In an Serviceguard
cluster configuration, high availability is achieved by using redundant
hardware to eliminate single points of failure. This protects the
cluster against hardware faults, such as the node failure in Figure 1-1 “High
Availability Architecture. ”.
This architecture, which is typically implemented on one site
in a single data center, is sometimes called a local
cluster. For some installations, the level of protection
given by a local cluster is insufficient. Consider the order processing
center where power outages are common during harsh weather. Or consider
the systems running the stock market, where multiple system failures,
for any reason, have a significant financial impact. For these types
of installations, and many more like them, it is important to guard
not only against single points of failure, but against multiple
points of failure (MPOF), or against single massive
failures that cause many components to fail, such as the failure
of a data center, of an entire site, or of a small area. A data
center, in the context of disaster recovery, is a physically
proximate collection of nodes and disks, usually all in one room.
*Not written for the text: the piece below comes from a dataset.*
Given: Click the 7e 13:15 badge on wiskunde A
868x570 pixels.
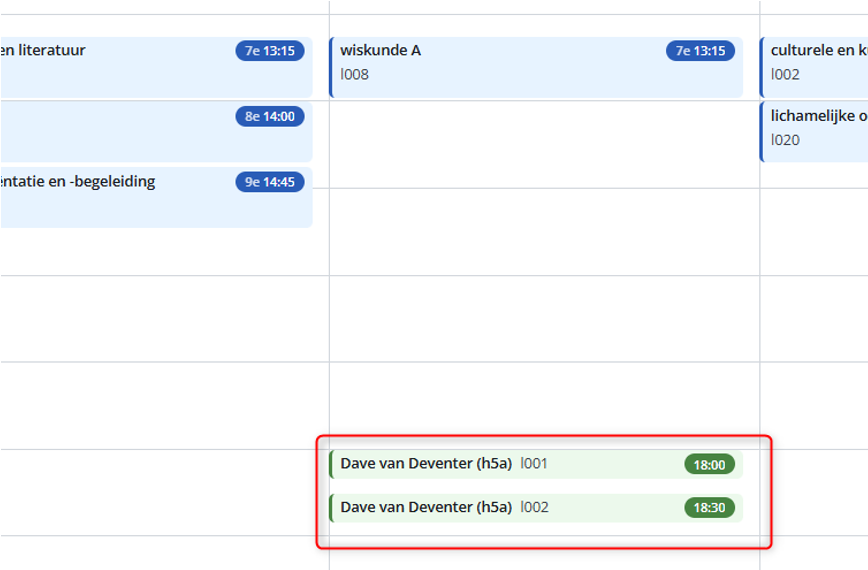Looking at the screenshot, I should point(700,51).
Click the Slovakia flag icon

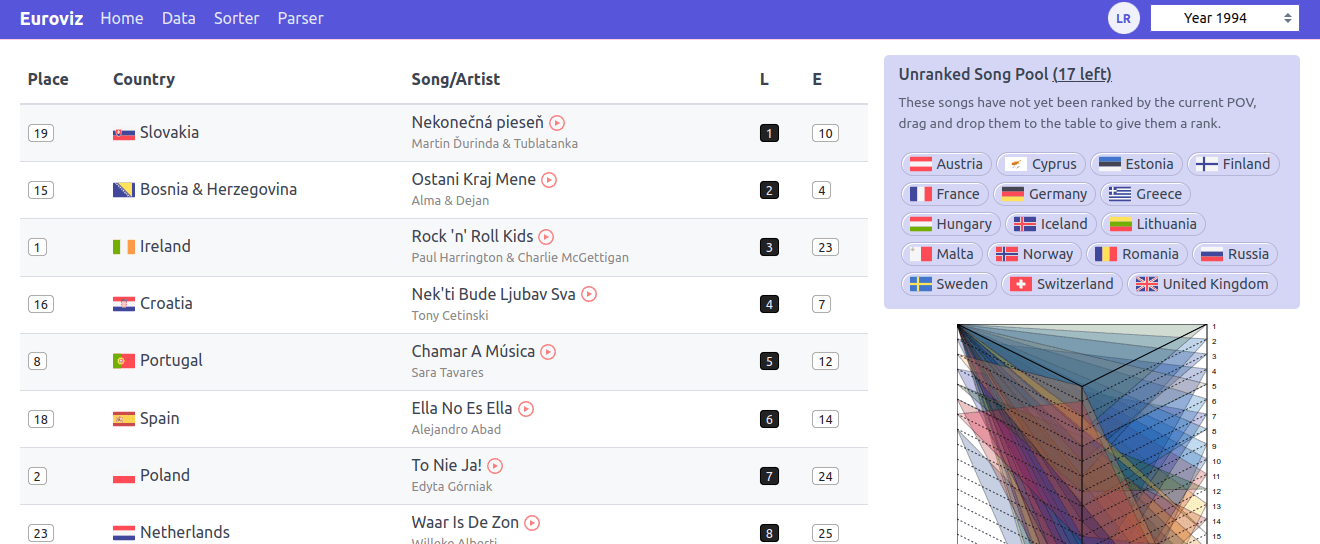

Creating clusters that are resistant to multiple points of
failure or single massive failures requires a different type of
cluster architecture called a disaster
tolerant architecture. This architecture provides you
with the ability to fail over automatically to another part of the
cluster or manually to a different cluster after certain disasters.
Specifically, the disaster tolerant cluster provides appropriate
failover in the case where a disaster causes an entire data center
to fail, as shown in Figure 1-2 “Disaster
Tolerant Architecture ”.